▶ _課題文_
高齢者狙い撃ちの負担増

政府の「医療制度改革大綱」

 高齢者の医療費自己負担の大幅引き上げなどを柱とする政府の「医療制度改革大綱」がこのほどまとまりました。06年通常国会に関連法案が提出される予定です。
 現在、高齢者の医療費自己負担はかかった医療費の1割。これを2割(70〜74歳)に引き上げるのが改革の中身。一定所得以上の高齢者は現行の2割負担が3割負担になります。療養病床に入院する高齢者の食費・居住費の全額自己負担化や、新たな高齢者医療制度を創設(08年)しすべての高齢者から保険料を徴収することも盛り込まれました。
 こうした負担増は「所得の高い高齢者もいる。現行の1割負担は現役世代に比べて低く、不公平」という理屈で正当化されています。 しかし、高齢になれば病気にかかりやすくなって当たり前。70歳以上の高齢者の医療費は、30〜40歳の世代の3〜4倍です。つまり、病院窓口での自己負担額は現在の1割負担で、なんとか現役世代と同程度に抑えられているのです。2割負担になれば、負担額は現役世代の倍以上に膨れ上がってしまいます。


●「医療費高い」は政府のウソ?
 患者負担増の狙いとして政府・与党は医療費抑制を掲げます。今回の改革案では、高齢者負担増に加えて、経済の伸びに合わせて医療費総額を抑制する考え方も盛り込まれました。
 しかし、日本の医療費は他の先進諸国と比べると高くありません。医療費の対GDP(国内総生産)比は、欧米諸国よりも低水準。1人当たり医療費は、英独仏などより1〜3割も低く、米国の半分以下です。
 こうした安上がりな医療にも関わらず、日本の平均寿命は世界で一番長く、新生児死亡率も最低水準。WHO(世界保健機関)のリポートでも、健康達成度の総合評価で日本は世界一にランクされています。


●狙いはアメリカ型の儲ける医療
 安くて成果の上がっている日本の医療制度を政府・与党はどこに導こうとしているのか?
 今回の医療制度改革大綱には含まれていませんが、政府は健康保険がカバーする病気の範囲を縮小することも検討中。医療の公的負担を最小限に抑えて、残りは自己責任でという発想です。財界からは公的保険を縮小した分、民間保険を売って儲ける本音も出されています。
 実はこうした医療制度を採用している国があります。米国です。しかし、命を儲けの対象にした制度の下、一部の金持ちは最高水準の医療を受けられる反面、4000万人以上が無保険下で生活しています。医療費が払えずに破産する人は、クレジットカード破産に次いで第2位。低所得者は医者にも満足にかかれず、新生児死亡率は日本の3倍です。

▶ _課題の目的_
課題文の「高齢者狙い撃ちの負担増」を含む箇所から「も低く、米国の半分以下です。」までを、「現役世代」を「働く世代」に置き換えて書き直してください。 課題文に書かれている内容だけを手がかりにしてください。

▶ _検討する項目_
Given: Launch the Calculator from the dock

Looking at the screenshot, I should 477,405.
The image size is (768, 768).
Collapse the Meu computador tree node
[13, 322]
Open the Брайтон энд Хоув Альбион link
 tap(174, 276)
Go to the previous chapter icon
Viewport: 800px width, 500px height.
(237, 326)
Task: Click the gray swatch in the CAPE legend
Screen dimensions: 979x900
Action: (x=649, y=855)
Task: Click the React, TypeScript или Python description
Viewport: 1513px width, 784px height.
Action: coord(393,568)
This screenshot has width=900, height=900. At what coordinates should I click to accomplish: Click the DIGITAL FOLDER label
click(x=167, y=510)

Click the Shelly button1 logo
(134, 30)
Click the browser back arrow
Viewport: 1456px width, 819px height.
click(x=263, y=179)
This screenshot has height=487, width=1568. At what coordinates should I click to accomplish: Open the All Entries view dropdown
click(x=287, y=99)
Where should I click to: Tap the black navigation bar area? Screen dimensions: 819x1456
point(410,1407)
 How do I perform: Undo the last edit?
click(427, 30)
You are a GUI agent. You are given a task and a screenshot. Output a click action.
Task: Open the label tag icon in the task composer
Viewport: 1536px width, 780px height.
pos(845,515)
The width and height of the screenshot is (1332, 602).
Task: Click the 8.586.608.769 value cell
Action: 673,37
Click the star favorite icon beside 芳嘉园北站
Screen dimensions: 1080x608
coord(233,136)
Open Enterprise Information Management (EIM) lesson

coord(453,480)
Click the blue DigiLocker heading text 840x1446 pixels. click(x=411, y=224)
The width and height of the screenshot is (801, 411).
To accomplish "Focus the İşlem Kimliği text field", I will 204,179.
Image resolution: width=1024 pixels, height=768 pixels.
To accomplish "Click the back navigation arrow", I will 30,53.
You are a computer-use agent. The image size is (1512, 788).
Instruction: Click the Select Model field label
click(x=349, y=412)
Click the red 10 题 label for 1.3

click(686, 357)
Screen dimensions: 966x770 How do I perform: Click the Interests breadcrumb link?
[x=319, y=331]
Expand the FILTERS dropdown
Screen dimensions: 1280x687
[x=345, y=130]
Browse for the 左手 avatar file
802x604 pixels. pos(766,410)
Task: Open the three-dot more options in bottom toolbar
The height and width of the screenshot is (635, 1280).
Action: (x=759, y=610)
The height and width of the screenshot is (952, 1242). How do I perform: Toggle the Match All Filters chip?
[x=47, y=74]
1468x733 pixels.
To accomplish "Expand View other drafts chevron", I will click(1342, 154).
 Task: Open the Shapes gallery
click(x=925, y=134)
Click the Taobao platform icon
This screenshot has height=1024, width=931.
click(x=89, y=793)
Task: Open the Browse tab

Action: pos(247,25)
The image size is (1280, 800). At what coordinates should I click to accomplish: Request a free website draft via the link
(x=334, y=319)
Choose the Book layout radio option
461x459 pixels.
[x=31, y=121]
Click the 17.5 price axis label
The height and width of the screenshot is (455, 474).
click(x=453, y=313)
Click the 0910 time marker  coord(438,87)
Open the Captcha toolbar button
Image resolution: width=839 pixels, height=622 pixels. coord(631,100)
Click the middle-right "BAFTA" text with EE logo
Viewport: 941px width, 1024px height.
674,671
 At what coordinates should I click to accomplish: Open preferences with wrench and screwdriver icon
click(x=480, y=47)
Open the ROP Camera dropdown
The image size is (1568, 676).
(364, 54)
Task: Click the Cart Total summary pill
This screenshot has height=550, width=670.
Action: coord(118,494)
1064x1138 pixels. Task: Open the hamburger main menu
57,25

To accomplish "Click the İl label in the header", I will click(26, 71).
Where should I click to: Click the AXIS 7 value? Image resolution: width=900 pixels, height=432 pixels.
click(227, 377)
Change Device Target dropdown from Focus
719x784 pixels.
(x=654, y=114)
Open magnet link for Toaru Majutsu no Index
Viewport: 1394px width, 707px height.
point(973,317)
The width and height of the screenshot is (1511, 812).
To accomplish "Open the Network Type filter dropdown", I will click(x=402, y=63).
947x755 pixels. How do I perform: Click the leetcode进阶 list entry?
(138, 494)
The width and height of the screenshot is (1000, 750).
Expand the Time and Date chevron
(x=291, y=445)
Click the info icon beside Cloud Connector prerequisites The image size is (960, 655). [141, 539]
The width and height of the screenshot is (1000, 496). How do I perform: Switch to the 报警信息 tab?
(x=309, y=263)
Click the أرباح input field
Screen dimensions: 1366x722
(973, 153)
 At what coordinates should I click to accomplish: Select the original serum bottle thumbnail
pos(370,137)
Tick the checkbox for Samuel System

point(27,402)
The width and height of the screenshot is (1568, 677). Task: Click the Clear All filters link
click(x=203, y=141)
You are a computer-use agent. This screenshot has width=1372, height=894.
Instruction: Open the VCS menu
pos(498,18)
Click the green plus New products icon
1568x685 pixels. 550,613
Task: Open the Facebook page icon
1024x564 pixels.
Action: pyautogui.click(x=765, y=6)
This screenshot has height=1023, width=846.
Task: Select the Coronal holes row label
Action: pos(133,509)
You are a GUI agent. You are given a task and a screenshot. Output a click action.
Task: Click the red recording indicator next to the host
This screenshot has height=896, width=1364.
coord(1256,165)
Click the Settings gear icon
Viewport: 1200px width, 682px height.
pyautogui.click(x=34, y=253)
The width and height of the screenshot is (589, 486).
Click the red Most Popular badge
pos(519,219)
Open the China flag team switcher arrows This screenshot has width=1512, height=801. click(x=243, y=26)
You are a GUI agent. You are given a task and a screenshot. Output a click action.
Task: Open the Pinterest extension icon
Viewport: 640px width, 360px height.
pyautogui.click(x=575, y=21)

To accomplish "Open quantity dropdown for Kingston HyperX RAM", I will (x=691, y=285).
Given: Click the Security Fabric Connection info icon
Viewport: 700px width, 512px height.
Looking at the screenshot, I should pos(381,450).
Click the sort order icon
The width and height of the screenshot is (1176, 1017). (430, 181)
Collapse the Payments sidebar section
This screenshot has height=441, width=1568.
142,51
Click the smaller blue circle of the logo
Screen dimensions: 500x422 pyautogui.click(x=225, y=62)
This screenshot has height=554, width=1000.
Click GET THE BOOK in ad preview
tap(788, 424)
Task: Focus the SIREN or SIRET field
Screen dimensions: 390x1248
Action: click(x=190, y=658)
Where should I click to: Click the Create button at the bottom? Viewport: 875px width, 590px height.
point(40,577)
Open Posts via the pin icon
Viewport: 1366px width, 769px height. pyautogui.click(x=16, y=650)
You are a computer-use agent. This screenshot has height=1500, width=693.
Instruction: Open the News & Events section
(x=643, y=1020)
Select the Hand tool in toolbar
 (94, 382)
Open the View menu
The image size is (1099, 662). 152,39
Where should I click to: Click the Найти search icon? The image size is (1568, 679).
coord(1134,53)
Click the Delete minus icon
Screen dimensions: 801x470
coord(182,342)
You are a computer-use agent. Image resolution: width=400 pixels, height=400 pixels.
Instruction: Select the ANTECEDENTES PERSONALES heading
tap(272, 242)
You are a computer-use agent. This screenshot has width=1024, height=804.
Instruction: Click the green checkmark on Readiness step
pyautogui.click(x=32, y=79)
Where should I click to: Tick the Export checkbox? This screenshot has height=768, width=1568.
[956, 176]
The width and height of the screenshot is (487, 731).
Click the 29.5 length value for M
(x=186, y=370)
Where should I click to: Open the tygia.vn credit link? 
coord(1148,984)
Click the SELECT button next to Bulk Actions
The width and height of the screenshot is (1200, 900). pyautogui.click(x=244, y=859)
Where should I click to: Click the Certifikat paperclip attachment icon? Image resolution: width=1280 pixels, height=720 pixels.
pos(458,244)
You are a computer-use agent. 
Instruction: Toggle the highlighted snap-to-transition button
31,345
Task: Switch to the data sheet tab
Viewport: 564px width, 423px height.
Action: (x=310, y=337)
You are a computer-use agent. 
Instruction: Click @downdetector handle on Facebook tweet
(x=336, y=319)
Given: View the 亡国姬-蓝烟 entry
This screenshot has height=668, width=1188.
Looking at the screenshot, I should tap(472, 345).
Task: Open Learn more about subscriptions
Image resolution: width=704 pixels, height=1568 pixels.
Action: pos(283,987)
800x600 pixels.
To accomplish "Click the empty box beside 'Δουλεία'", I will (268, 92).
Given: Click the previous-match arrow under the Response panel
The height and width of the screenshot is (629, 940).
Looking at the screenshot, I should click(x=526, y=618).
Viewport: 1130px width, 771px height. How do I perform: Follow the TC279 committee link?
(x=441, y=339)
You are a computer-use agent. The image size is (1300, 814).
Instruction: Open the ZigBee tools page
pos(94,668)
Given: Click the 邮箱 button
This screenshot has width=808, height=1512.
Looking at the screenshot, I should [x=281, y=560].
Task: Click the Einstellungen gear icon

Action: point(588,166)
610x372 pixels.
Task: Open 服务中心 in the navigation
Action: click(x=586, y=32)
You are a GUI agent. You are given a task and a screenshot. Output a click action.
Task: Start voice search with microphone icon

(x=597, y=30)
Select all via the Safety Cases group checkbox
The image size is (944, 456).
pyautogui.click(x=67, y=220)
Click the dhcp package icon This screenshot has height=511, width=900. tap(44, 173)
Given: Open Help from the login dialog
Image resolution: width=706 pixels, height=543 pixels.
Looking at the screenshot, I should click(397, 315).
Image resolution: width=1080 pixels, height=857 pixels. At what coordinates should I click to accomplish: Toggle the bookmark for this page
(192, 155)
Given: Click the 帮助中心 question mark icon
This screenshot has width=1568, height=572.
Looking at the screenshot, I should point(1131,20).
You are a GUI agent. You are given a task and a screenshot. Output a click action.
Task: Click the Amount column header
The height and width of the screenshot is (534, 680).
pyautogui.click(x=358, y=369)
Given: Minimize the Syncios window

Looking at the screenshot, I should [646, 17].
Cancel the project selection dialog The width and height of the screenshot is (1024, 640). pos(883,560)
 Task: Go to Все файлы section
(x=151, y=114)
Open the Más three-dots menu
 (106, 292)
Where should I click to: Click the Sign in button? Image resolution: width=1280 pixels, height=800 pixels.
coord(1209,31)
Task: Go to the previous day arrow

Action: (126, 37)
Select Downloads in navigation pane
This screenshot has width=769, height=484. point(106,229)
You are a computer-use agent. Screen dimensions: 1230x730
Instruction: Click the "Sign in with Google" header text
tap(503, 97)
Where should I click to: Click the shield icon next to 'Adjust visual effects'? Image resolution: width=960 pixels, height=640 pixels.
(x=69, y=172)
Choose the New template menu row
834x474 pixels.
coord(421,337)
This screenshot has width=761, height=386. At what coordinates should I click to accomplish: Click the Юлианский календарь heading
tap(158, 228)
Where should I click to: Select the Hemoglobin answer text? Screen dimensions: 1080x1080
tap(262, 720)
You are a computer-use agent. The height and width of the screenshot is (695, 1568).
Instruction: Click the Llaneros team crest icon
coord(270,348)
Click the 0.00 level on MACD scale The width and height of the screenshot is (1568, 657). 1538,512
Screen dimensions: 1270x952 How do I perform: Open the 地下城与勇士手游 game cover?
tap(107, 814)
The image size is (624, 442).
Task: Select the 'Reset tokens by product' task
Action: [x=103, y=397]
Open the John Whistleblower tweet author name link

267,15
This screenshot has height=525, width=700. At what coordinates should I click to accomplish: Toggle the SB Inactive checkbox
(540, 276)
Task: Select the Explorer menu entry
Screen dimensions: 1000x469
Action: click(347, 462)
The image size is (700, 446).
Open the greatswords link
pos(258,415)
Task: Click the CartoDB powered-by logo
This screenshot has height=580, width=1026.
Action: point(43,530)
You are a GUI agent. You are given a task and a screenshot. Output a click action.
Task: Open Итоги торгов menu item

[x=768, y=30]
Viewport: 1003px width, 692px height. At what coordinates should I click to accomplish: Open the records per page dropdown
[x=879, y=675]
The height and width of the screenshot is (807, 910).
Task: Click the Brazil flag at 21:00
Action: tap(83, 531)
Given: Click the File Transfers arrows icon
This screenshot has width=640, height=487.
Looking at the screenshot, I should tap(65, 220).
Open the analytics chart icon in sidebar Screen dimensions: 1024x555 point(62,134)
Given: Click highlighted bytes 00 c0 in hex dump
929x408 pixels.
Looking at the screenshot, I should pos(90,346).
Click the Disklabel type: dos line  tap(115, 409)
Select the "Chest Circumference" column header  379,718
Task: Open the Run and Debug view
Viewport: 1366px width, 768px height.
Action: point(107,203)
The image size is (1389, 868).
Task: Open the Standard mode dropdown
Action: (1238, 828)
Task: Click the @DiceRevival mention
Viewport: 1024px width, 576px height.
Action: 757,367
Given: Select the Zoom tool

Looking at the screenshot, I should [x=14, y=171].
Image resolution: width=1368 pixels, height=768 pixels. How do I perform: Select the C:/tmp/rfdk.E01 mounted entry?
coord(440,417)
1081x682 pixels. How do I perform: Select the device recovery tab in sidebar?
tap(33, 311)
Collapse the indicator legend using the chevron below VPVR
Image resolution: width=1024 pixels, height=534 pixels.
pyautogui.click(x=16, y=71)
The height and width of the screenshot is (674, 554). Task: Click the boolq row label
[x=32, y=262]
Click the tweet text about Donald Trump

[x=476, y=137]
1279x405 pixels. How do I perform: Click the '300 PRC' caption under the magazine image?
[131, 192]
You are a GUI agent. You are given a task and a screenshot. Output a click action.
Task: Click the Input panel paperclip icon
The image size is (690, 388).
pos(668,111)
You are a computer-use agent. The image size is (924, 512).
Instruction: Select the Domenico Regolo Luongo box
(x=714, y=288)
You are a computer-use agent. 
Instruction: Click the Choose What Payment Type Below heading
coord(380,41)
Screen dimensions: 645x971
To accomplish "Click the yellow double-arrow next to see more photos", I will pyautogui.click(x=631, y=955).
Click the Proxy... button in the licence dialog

▶ _解答欄_
高齢者狙い撃ちの負担増

政府の「医療制度改革大綱」

 高齢者の医療費自己負担の大幅引き上げなどを柱とする政府の「医療制度改革大綱」がこのほどまとまりました。06年通常国会に関連法案が提出される予定です。
 現在、高齢者の医療費自己負担はかかった医療費の1割。これを2割(70〜74歳)に引き上げるのが改革の中身。一定所得以上の高齢者は現行の2割負担が3割負担になります。療養病床に入院する高齢者の食費・居住費の全額自己負担化や、新たな高齢者医療制度を創設(08年)しすべての高齢者から保険料を徴収することも盛り込まれました。
 こうした負担増は「所得の高い高齢者もいる。現行の1割負担は働く世代に比べて低く、不公平」という理屈で正当化されています。 しかし、高齢になれば病気にかかりやすくなって当たり前。70歳以上の高齢者の医療費は、30〜40歳の世代の3〜4倍です。つまり、病院窓口での自己負担額は現在の1割負担で、なんとか働く世代と同程度に抑えられているのです。2割負担になれば、負担額は働く世代の倍以上に膨れ上がってしまいます。


●「医療費高い」は政府のウソ?
 患者負担増の狙いとして政府・与党は医療費抑制を掲げます。今回の改革案では、高齢者負担増に加えて、経済の伸びに合わせて医療費総額を抑制する考え方も盛り込まれました。
 しかし、日本の医療費は他の先進諸国と比べると高くありません。医療費の対GDP(国内総生産)比は、欧米諸国よりも低水準。1人当たり医療費は、英独仏などより1〜3割も低く、米国の半分以下です。